Radiant Capital Flash Loan Attack Leads to $4.5 Million Loss

Cross-chain lending protocol Radiant Capital has suffered a hack resulting in the loss of 1,900 ETH, equivalent to approximately $4.5 million, according to blockchain security and analytics firm PeckShield Inc.

Radiant Capital operates as a decentralized borrowing and lending protocol featuring cross-chain functionality built using LayerZero technology. As of the latest data from DefiLlama, the protocol has around $315 million in total value locked.

Radiant Capital Investigates Flash Loan Attack

PeckShield explained the Radiant Capital incident as the hacker exploiting a time window just six seconds after the activation of a new USDC market in the lending system.

The attacker capitalized on a “rounding issue” in the codebase, leading to cumulative precision errors. This loophole allowed them to profit through repeated deposit and withdrawal operations, as stated in a post on X.

Today’s hack on @RDNTCapital results in the loss of 1.9k eth (~$4.5m).

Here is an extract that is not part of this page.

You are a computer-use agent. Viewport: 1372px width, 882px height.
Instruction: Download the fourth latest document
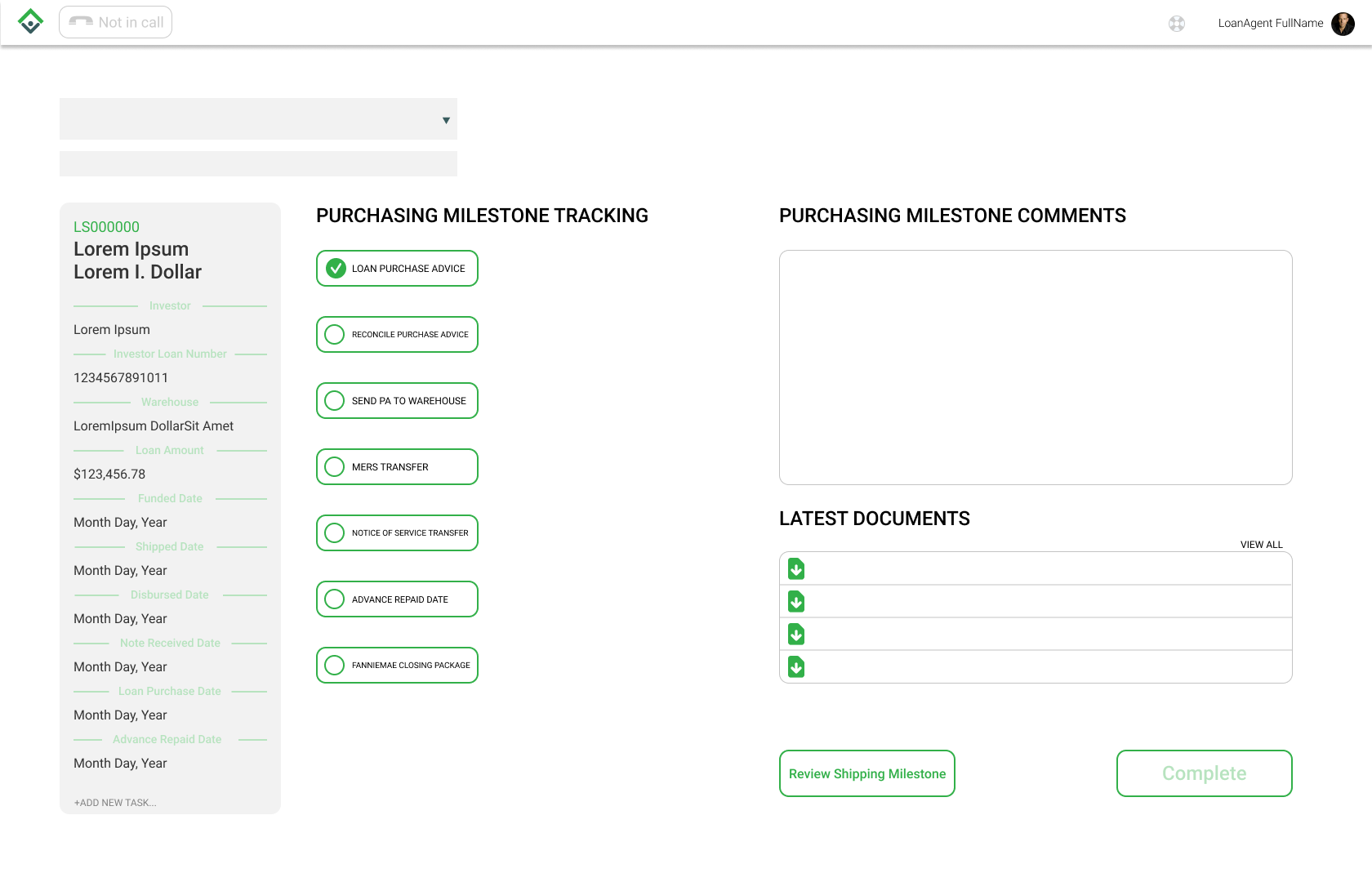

The root cause is not new: It basically exploits a time window when a new market is activated in a lending market (forked from the popular Compound/Aave). The exploitation also relies on a known rounding… https://t.co/XogWUVO3po pic.twitter.com/x5X9ql8AGA

— PeckShield Inc. (@peckshield) January 2, 2024

Radiant Capital, addressing the issue on X, mentioned that the Radiant DAO Council has temporarily suspended lending and borrowing markets on Arbitrum.

The protocol has acknowledged that the incident is a result of an “issue with the newly created native USDC market on Arbitrum.” It assures users that a postmortem report will be published once the problem is resolved.

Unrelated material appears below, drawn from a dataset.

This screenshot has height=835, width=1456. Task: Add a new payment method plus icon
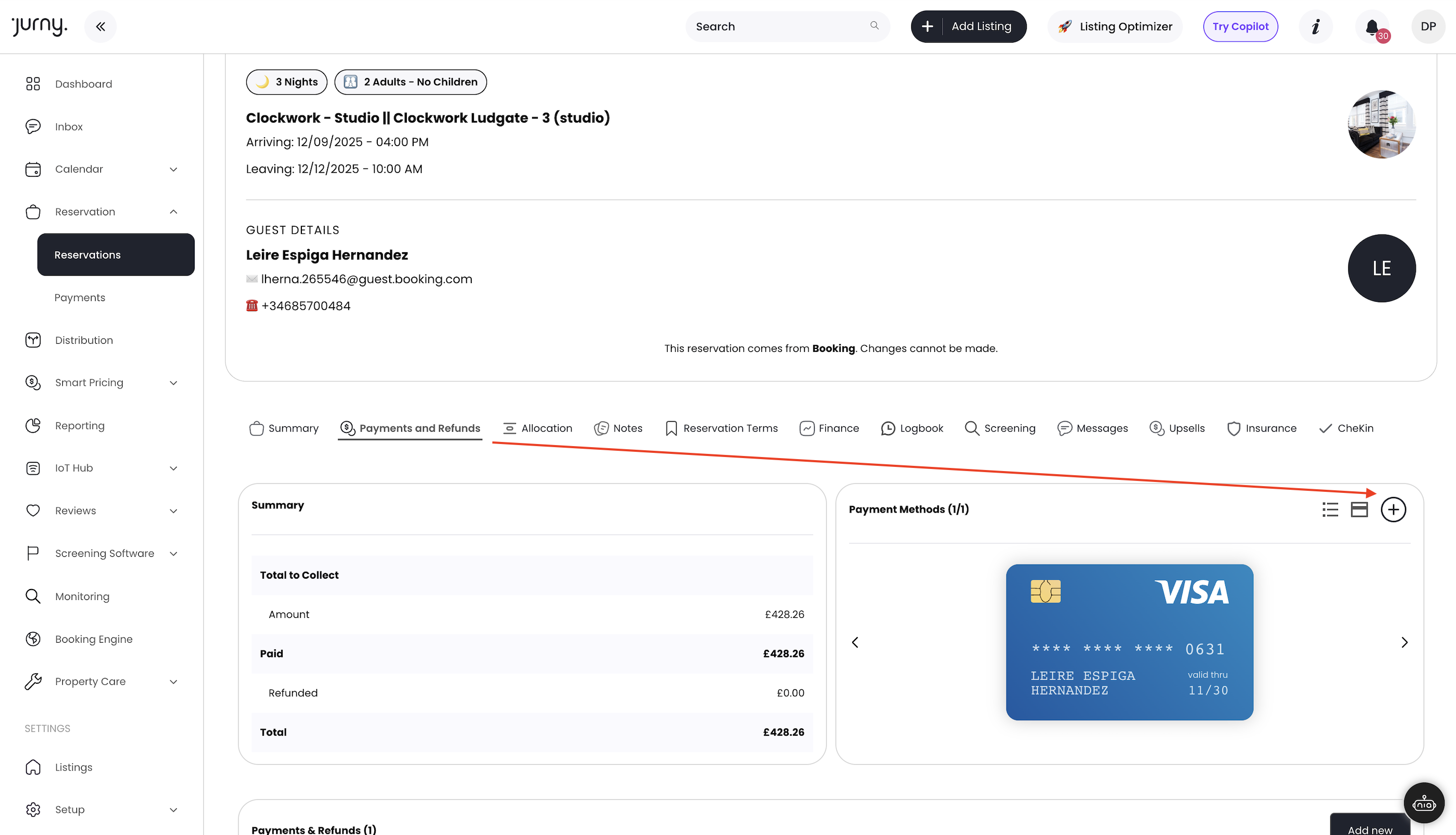1393,509
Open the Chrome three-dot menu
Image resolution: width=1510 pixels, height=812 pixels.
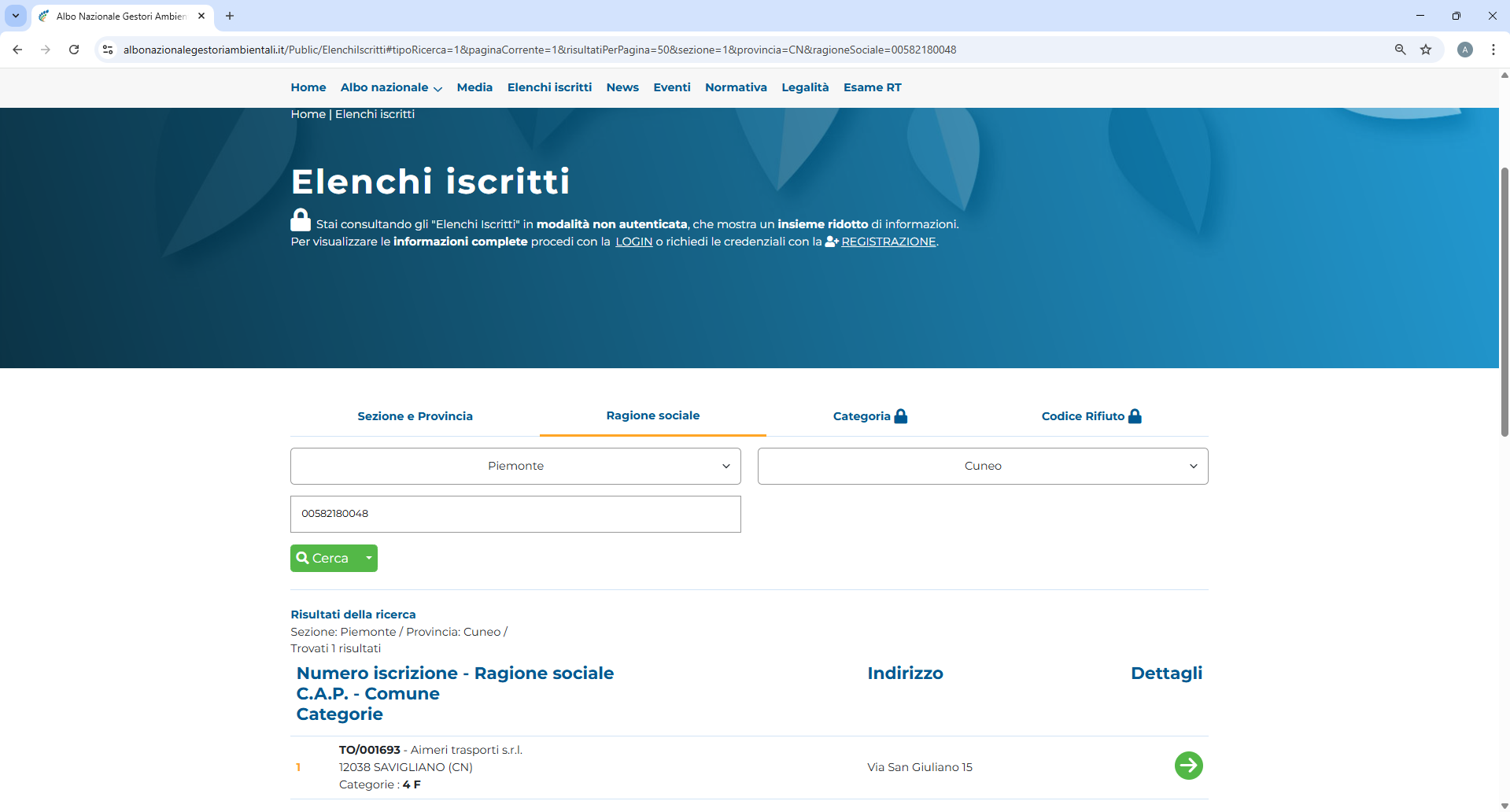1493,50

Today, we received a report of an issue with the newly created native USDC market on Arbitrum. After validation by Radiant developers and the wider Web 3 security community, the Radiant DAO Council paused lending/borrowing markets on Arbitrum temporarily while this is…

— Radiant Capital (@RDNTCapital) January 3, 2024

The Radiant Capital post emphasized that current funds were not at risk and assured users that operations would return to normalcy after the investigation concluded.

However, amidst this situation, fake Radiant Capital accounts on X have been rampant, disseminating phishing links under the guise of aiding users in revoking approvals, creating additional challenges in managing the aftermath of the security breach.

Flash Loan Attacks Become Rampant

Flash loan attacks continue to pose security challenges in various blockchain ecosystems. On October 12, 2023, DeFi Protocol Platypus Finance suffered a flash loan attack that led to a loss of more than $2 million.

CertiK’s subsequent investigation into the incident revealed that two malicious entities stole approximately $1.3 million worth of wrapped AVAX (WAVAX) and around $913,000 in liquid-staked AVAX (sAVAX). The perpetrators specifically targeted the AVAX-sAVAX liquidity pool.

In the BNB Chain, on October 11, 2023, an attacker utilizing a Miner Extractable Value (MEV) bot executed a significant arbitrage profit amounting to $1.575 million. Earlier, in June of the same year, a decentralized finance (DeFi) protocol named Sturdy Finance experienced multiple hacks, resulting in the loss of 442 ETH worth $800,000.